At least part of that weight could be water retention
because the nuts are salty.


I wondered about that too. I normally don't have any salt so I might
be extra suspectible to it. The macadamias were raw and unsalted. The
almonds were raw but blanched. But the chicken drumsticks that I
bought, I returned after eat two because they were salty even though
the package said nothing about salt solution being added.
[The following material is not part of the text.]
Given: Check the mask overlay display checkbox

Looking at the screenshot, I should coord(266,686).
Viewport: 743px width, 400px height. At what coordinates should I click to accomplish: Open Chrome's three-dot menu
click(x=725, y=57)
Apparently,
with the blessing of the USDA, "Natural" chicken can contain water,
upto 15% salt solution, carrageenan (a seaweed extract) or broth!
(http://finance.yahoo.com/news/Chicken-producers-debate-
apf-449083209.html) I replaced the drumsticks with a whole chicken by
Sanderson Farms which states "Ours is always a single ingredient
product: 100% natural chicken". It was much lower in sodium (but I
could still detect some).

*Eight oz of almonds is also 1377 calories, 125 g fat, 16 net carbs.
Too many nuts. *You need to exercise some portion control here. *


On day I had 10 oz of macadamias. According to the packet, that would
be 2010 calories. Oh my! On lo-carb, these nuts taste just as sweet as
candy.

I'm concerned about your low protein, how low is low? * You really need
a minimum amount depending on your size and activity level. *
You can calculate it herehttp://www.scientificpsychic.com/fitness/diet.html


That link told me
BMI: 17.2
Percent Body Fat: 10.3%
Lean Body Mass: 105.8 lb
Underweight by 4.0 kilograms (8.8 pounds).
Consume at least 2251 calories per day.
Your diet should contain at least 85 grams of protein per day.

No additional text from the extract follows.